A reflective layer is provided by vapor-depositing a material with high reflectance such as chromium (Cr), and a conventional dot matrix diagram is provided thereon. FIG. 2 is a cross-sectional view of a conventional liquid crystal display element.

Here, in the conventional structure, striped transparent electrodes 8 are provided through an insulating film 7 provided on a glass substrate 6, and these transparent electrodes 8 are fixed using spacers 9 so as to be perpendicular to each other with a slight interval between them. , and a nematic-cholesteric liquid crystal is sealed therebetween.

The structure of the liquid crystal display element according to the present invention is the same as the conventional one, except that a reflective film 10 is provided between the lower glass substrate 6 and the insulating film 7.

By doing so, the optical path difference of the reflected light becomes sufficiently small relative to the wavelength of the light, and blurring of the image can be eliminated.

〔Example〕

On a cleaned glass substrate 6 with an area of 60 x 50 nm and a thickness of 3H, At is deposited to a thickness of 3000 nm to form a reflective film 1.
0, and then apply OCD, a silicon dioxide-based coating liquid, on top of this.
(Tokyo Ohka type) was coated to a thickness of approximately 1500 mm using a spin code method to form an insulating film 7.

Next, indium oxide tin oxide (
In203.Sn02 (abbreviated as ITO) was deposited to a thickness of 500 nm, and a conventional photolithography process was performed to form a striped transparent electrode 8.

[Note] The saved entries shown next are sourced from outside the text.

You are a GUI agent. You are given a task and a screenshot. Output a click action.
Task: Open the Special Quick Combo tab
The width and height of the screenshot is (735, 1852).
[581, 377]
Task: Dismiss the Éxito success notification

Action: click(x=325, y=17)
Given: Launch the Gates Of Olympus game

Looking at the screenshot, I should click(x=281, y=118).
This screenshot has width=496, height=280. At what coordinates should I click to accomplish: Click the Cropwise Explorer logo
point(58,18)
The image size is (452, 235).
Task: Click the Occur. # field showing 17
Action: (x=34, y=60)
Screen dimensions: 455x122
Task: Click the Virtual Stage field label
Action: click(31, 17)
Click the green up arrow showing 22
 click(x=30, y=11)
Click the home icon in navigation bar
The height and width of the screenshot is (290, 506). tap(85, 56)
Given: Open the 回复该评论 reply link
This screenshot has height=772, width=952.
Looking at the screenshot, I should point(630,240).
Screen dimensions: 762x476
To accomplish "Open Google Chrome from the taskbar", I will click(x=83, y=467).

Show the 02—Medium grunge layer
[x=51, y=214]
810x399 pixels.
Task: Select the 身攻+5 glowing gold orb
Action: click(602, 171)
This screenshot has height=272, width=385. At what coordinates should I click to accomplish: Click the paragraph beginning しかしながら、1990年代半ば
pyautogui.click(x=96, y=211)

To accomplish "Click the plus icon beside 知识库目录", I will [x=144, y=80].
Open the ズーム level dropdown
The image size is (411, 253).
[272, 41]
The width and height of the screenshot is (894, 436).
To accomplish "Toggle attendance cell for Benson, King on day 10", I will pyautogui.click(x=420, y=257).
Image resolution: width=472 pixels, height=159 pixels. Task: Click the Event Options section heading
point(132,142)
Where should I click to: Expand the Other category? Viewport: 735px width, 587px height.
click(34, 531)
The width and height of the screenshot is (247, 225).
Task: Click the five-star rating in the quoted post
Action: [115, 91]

Further, the same glass substrate 6 was subjected to exactly the same processing except that the reflective film 10 was not attached to form a transparent electrode 8, and a nematic-cholesteric phase change type liquid crystal was sealed thereinto to form a liquid crystal panel.

This was placed on a reflective OHP as shown in FIG. 3 for projection display, and a clear image without blur could be obtained on the screen.

In the example, AI was used as the material for the reflective film 10, but when Cr is used, a somewhat dark background can be created, and when gold (Au) is used, a yellowish background can be created. I can do it.

In addition to SiO□, other highly insulating metal oxides such as SiO or highly transparent organic films can also be used as the material for the insulating layer 7.

〔Effect of the invention〕

As described above, by carrying out the present invention, it is possible to perform projection display with no blur and a high contrast ratio using an existing OHP, thereby increasing the demand for liquid crystal displays.

[Brief explanation of drawings]

FIG. 1 is a cross-sectional view of a liquid crystal display element according to the present invention, FIG. 2 is a cross-sectional view of a conventional liquid crystal display element, and FIG. 3 is a cross-sectional view of a reflective over-seven gutter diector. In the figure, 3 is a liquid crystal panel, 4 is a Fresnel lens, 5 is a reflector, 6 is a glass substrate, 7 is an insulating film,
8 is a transparent electrode, and 10 is a reflective film.

Claims (1)

[Claims] In a liquid crystal display element that has a simple matrix panel configuration in which two glass substrates (6) equipped with striped transparent electrodes (8) are opposed to each other with an insulating film (7) in between, and a liquid crystal is sealed between them, one glass substrate (6) and insulating film (
7) A reflective liquid crystal display element comprising a reflective film (10) between the device and the device.